INSTRUCTIONS FOR THE TASK:
What is needed is a faithful copy of all the entries, with no pictures in it.

====

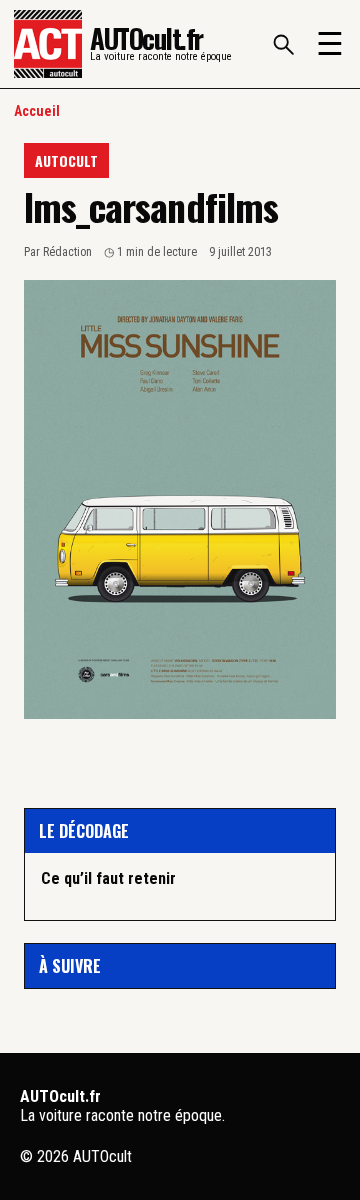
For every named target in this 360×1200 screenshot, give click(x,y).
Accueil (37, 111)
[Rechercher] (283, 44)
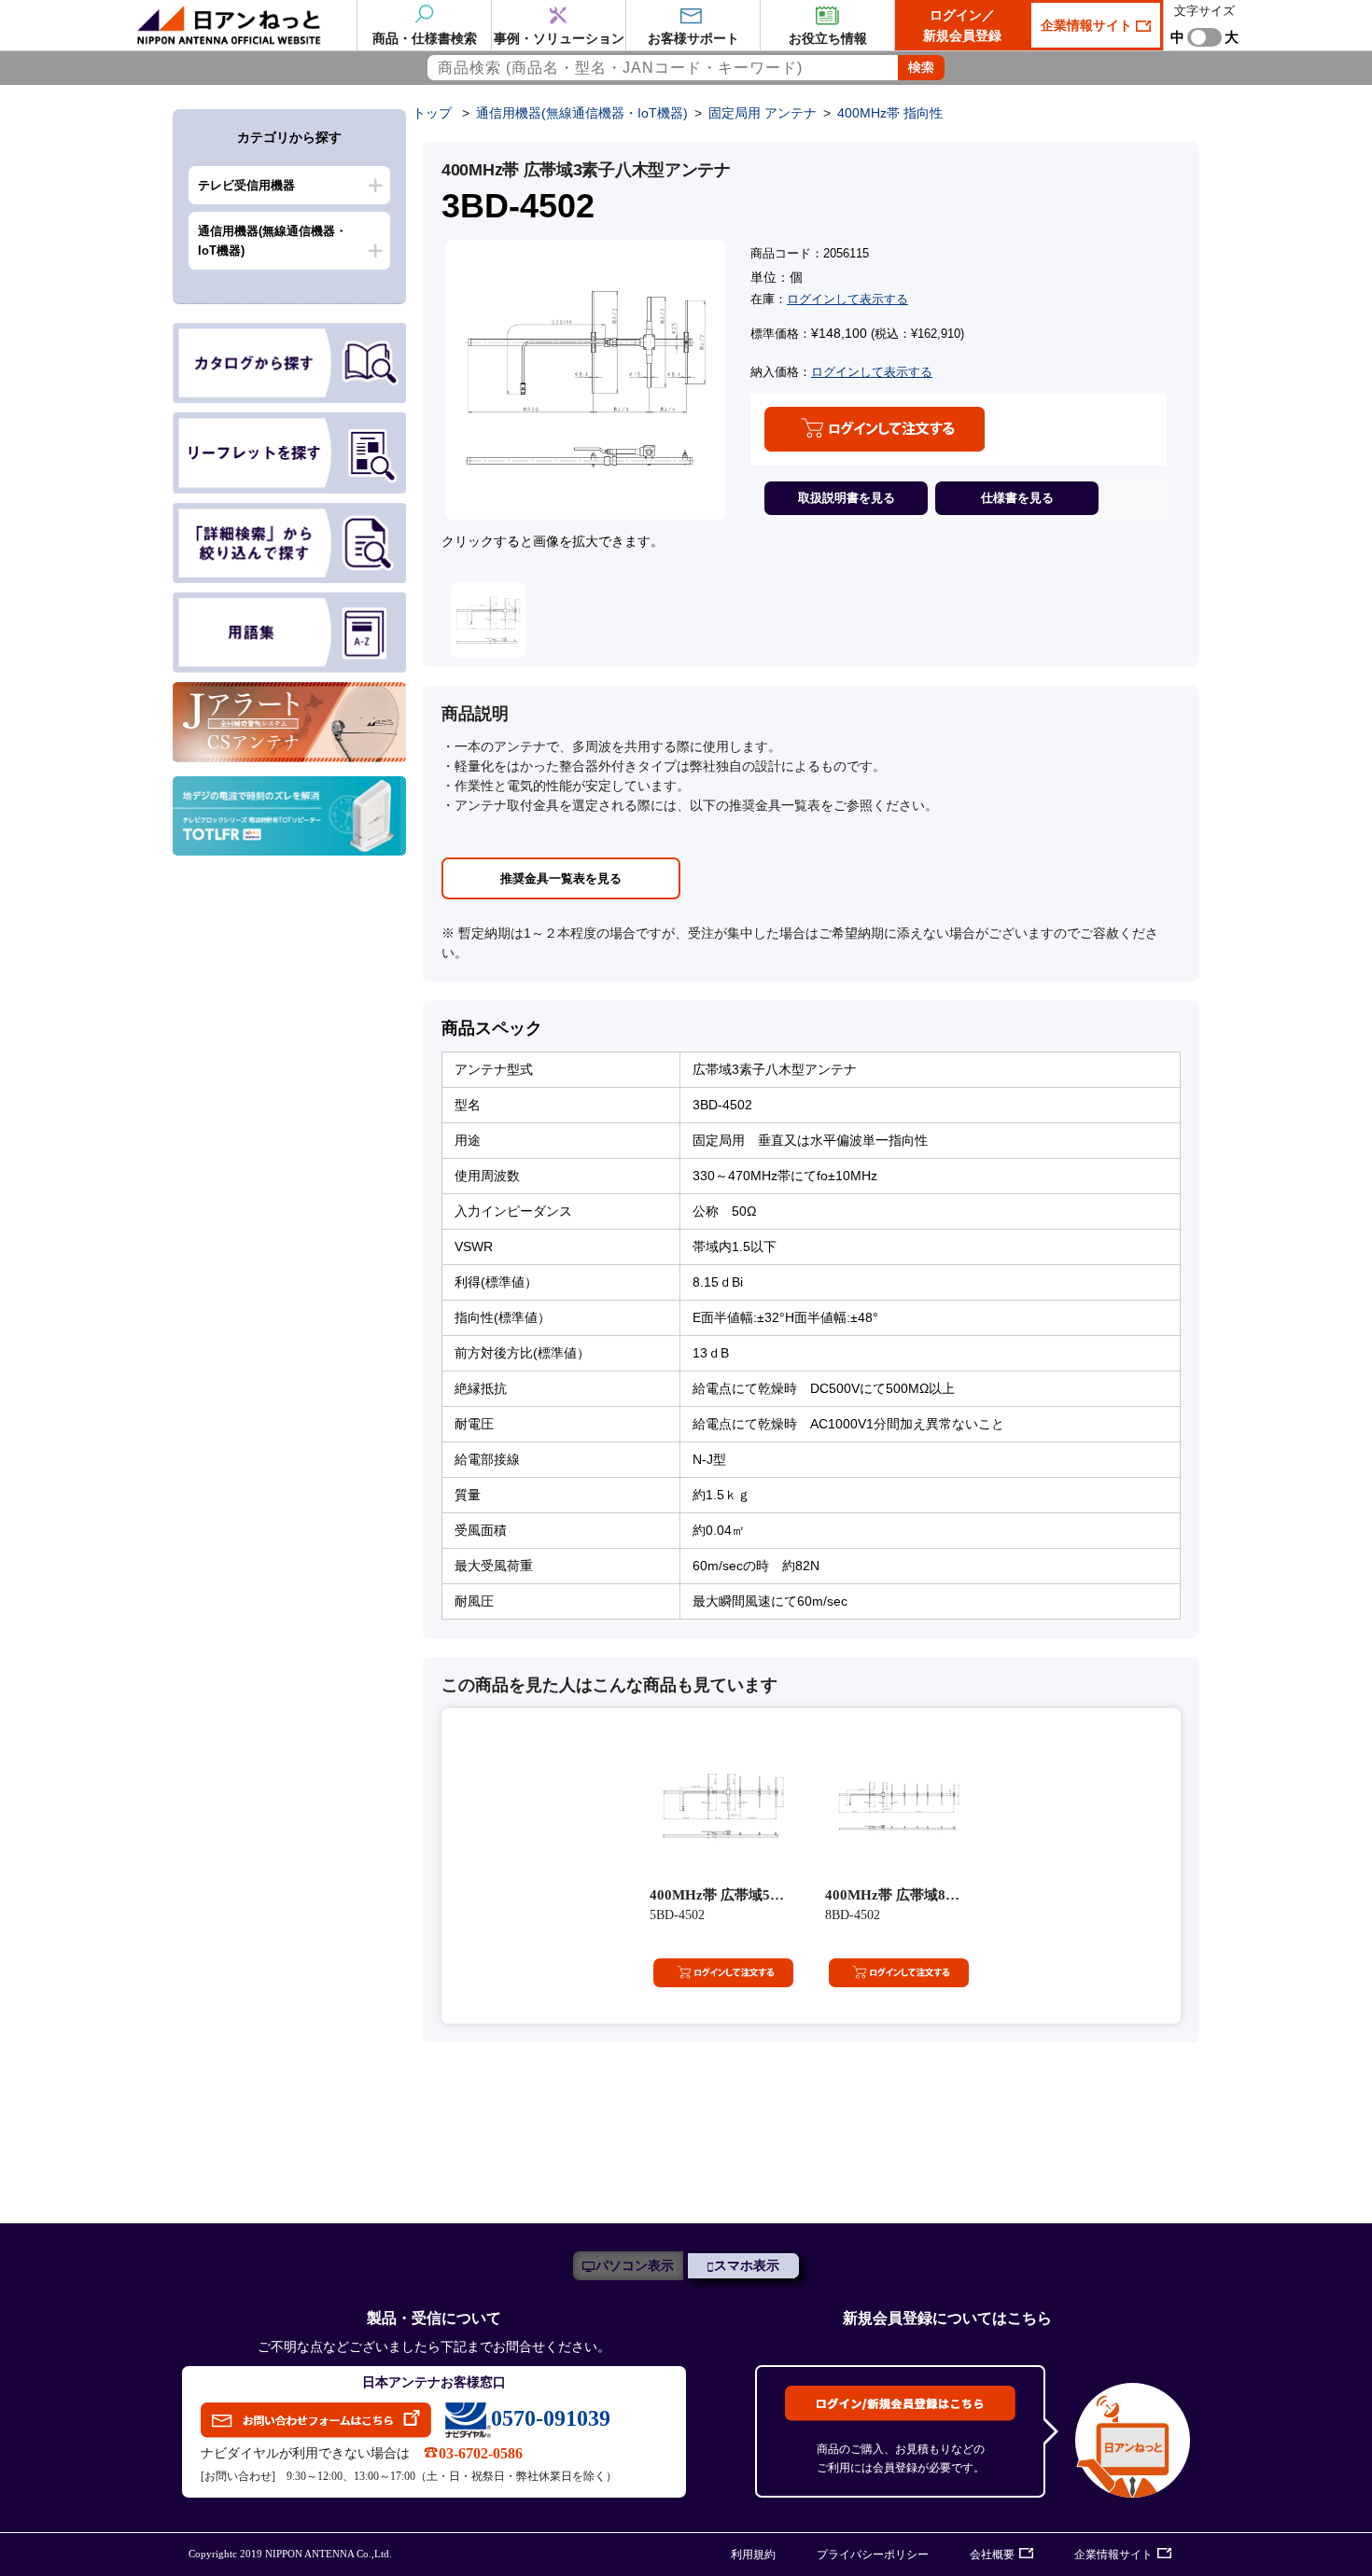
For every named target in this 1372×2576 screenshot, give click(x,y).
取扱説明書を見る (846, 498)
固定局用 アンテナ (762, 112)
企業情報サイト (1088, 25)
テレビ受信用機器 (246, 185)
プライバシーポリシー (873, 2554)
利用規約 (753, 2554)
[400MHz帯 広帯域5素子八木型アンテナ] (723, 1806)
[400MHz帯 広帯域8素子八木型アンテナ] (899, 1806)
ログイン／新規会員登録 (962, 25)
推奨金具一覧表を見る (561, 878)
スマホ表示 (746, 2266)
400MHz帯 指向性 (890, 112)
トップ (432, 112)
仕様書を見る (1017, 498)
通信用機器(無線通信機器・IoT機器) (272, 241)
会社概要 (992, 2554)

====

SOLUTION TO THIS TASK:
For every named target in this 360×1200 screenshot, give click(x,y).
Accueil (37, 111)
[Rechercher] (283, 44)
For every named target in this 1372×2576 screenshot, give click(x,y).
取扱説明書を見る (846, 498)
固定局用 アンテナ (762, 112)
企業情報サイト (1088, 25)
テレビ受信用機器 (246, 185)
プライバシーポリシー (873, 2554)
利用規約 (753, 2554)
[400MHz帯 広帯域5素子八木型アンテナ] (723, 1806)
[400MHz帯 広帯域8素子八木型アンテナ] (899, 1806)
ログイン／新規会員登録 (962, 25)
推奨金具一覧表を見る (561, 878)
スマホ表示 (746, 2266)
400MHz帯 指向性 (890, 112)
トップ (432, 112)
仕様書を見る (1017, 498)
通信用機器(無線通信機器・IoT機器) (272, 241)
会社概要 (992, 2554)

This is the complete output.